Instructions to follow: Output the whole listing exactly, with no pictures.

Dataset entries Start Marker

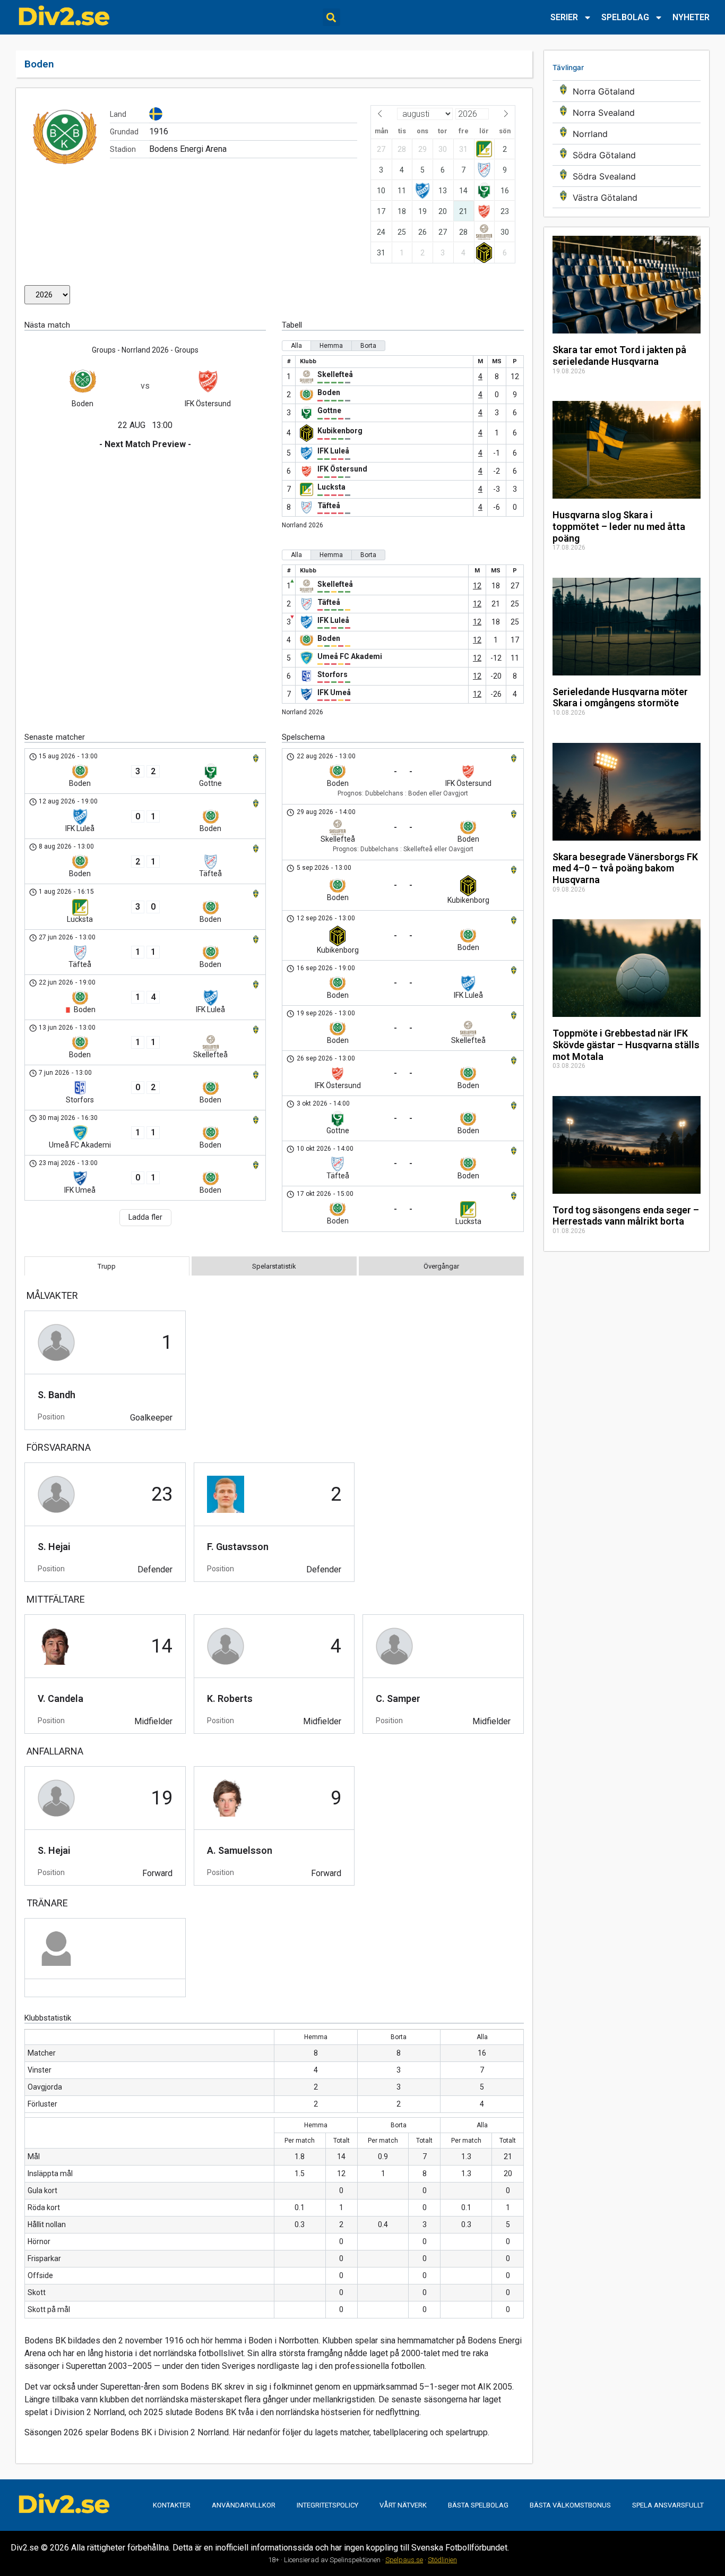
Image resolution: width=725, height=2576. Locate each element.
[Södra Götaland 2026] (627, 154)
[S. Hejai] (105, 1522)
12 (477, 585)
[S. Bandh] (105, 1370)
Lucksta (331, 487)
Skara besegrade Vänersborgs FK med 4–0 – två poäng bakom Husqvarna (625, 868)
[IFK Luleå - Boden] (145, 816)
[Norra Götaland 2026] (627, 91)
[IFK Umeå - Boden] (145, 1178)
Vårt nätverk (403, 2505)
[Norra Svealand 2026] (627, 112)
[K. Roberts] (274, 1674)
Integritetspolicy (327, 2505)
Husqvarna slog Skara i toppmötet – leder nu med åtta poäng (619, 526)
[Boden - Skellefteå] (145, 1042)
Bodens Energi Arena (188, 149)
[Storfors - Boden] (145, 1087)
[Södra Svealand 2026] (627, 176)
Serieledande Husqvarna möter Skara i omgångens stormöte (620, 697)
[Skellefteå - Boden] (402, 832)
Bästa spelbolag (478, 2505)
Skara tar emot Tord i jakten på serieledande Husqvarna (619, 355)
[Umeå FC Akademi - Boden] (145, 1132)
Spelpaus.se (404, 2560)
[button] (331, 17)
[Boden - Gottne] (145, 771)
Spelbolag (625, 17)
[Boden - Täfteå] (145, 861)
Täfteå (328, 505)
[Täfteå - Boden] (145, 952)
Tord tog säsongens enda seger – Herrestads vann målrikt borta (626, 1215)
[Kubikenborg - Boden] (402, 935)
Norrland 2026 (302, 525)
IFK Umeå (334, 692)
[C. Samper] (443, 1674)
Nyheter (691, 17)
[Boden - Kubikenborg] (402, 885)
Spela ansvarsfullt (668, 2505)
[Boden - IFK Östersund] (402, 776)
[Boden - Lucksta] (402, 1208)
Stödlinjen (442, 2560)
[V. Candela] (105, 1674)
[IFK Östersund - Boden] (402, 1073)
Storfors (332, 674)
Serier (564, 17)
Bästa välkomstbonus (570, 2505)
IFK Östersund (342, 469)
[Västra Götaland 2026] (627, 197)
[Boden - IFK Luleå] (145, 997)
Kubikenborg (339, 430)
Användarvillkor (243, 2505)
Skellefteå (335, 374)
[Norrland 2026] (627, 133)
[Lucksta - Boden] (145, 906)
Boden (328, 392)
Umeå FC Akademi (349, 656)
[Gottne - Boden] (402, 1118)
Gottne (329, 410)
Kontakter (172, 2505)
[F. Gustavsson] (274, 1522)
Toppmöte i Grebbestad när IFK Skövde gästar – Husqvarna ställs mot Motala (626, 1045)
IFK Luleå (333, 451)
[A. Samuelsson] (274, 1826)
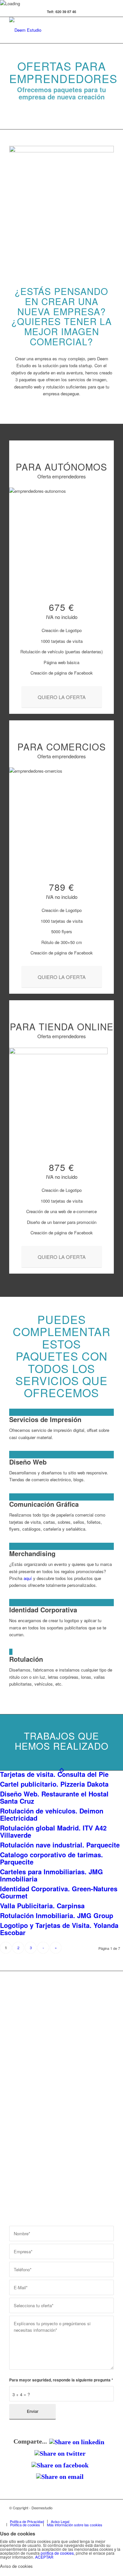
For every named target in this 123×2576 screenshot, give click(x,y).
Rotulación (26, 1659)
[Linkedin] (79, 2514)
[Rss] (89, 2514)
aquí (28, 1578)
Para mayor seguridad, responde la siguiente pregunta (61, 2380)
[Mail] (109, 2514)
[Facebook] (69, 2514)
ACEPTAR (44, 2557)
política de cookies (57, 2553)
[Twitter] (60, 2514)
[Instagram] (99, 2514)
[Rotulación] (10, 1652)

Dataset entries End Marker

Task solution:
Image resolution: width=725, height=2576. Locate each element.
[Södra Götaland 2026] (627, 154)
[S. Hejai] (105, 1522)
12 (477, 585)
[S. Bandh] (105, 1370)
Lucksta (331, 487)
Skara besegrade Vänersborgs FK med 4–0 – två poäng bakom Husqvarna (625, 868)
[IFK Luleå - Boden] (145, 816)
[Norra Götaland 2026] (627, 91)
[IFK Umeå - Boden] (145, 1178)
Vårt nätverk (403, 2505)
[Norra Svealand 2026] (627, 112)
[K. Roberts] (274, 1674)
Integritetspolicy (327, 2505)
Husqvarna slog Skara i toppmötet – leder nu med åtta poäng (619, 526)
[Boden - Skellefteå] (145, 1042)
Bodens Energi Arena (188, 149)
[Storfors - Boden] (145, 1087)
[Södra Svealand 2026] (627, 176)
Serieledande Husqvarna möter Skara i omgångens stormöte (620, 697)
[Skellefteå - Boden] (402, 832)
Bästa spelbolag (478, 2505)
Skara tar emot Tord i jakten på serieledande Husqvarna (619, 355)
[Umeå FC Akademi - Boden] (145, 1132)
Spelpaus.se (404, 2560)
[button] (331, 17)
[Boden - Gottne] (145, 771)
Spelbolag (625, 17)
[Boden - Täfteå] (145, 861)
Täfteå (328, 505)
[Täfteå - Boden] (145, 952)
Tord tog säsongens enda seger – Herrestads vann målrikt borta (626, 1215)
[Kubikenborg - Boden] (402, 935)
Norrland 2026 (302, 525)
IFK Umeå (334, 692)
[C. Samper] (443, 1674)
Nyheter (691, 17)
[Boden - Kubikenborg] (402, 885)
Spela ansvarsfullt (668, 2505)
[Boden - IFK Östersund] (402, 776)
[Boden - Lucksta] (402, 1208)
Stödlinjen (442, 2560)
[V. Candela] (105, 1674)
[IFK Östersund - Boden] (402, 1073)
Storfors (332, 674)
Serier (564, 17)
Bästa välkomstbonus (570, 2505)
IFK Östersund (342, 469)
[Västra Götaland 2026] (627, 197)
[Boden - IFK Luleå] (145, 997)
Kubikenborg (339, 430)
Användarvillkor (243, 2505)
Skellefteå (335, 374)
[Norrland 2026] (627, 133)
[Lucksta - Boden] (145, 906)
Boden (328, 392)
Umeå FC Akademi (349, 656)
[Gottne - Boden] (402, 1118)
Gottne (329, 410)
Kontakter (172, 2505)
[F. Gustavsson] (274, 1522)
Toppmöte i Grebbestad när IFK Skövde gästar – Husqvarna ställs mot Motala (626, 1045)
IFK Luleå (333, 451)
[A. Samuelsson] (274, 1826)
For every named target in this 123×2576 screenshot, give click(x,y).
Rotulación (26, 1659)
[Linkedin] (79, 2514)
[Rss] (89, 2514)
aquí (28, 1578)
Para mayor seguridad, responde la siguiente pregunta (61, 2380)
[Mail] (109, 2514)
[Facebook] (69, 2514)
ACEPTAR (44, 2557)
política de cookies (57, 2553)
[Twitter] (60, 2514)
[Instagram] (99, 2514)
[Rotulación] (10, 1652)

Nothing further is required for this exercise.